BEGIN Records shown

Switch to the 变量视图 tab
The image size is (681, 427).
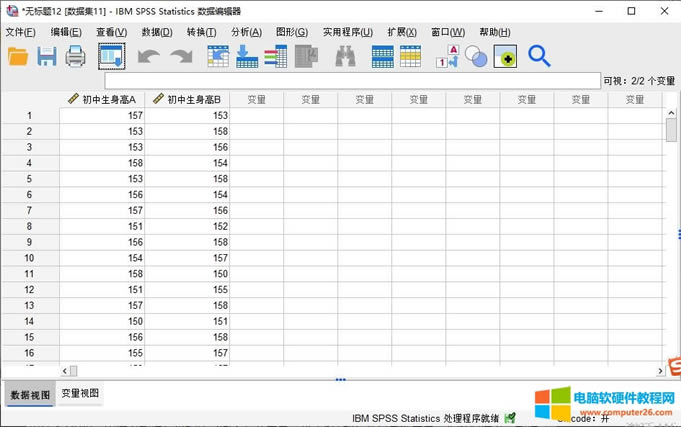point(80,394)
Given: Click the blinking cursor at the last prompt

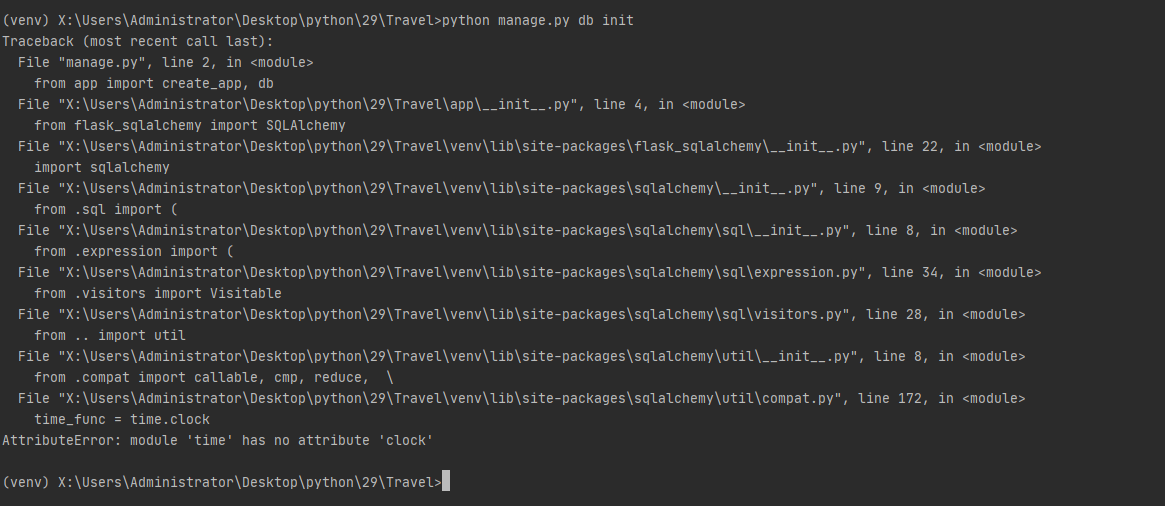Looking at the screenshot, I should click(446, 481).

END Records shown

What is being asked
Exactly as written, print each entry, leaving all pictures out.

Response to the exercise
Switch to the 变量视图 tab
The image size is (681, 427).
point(80,394)
Given: Click the blinking cursor at the last prompt

Looking at the screenshot, I should click(446, 481).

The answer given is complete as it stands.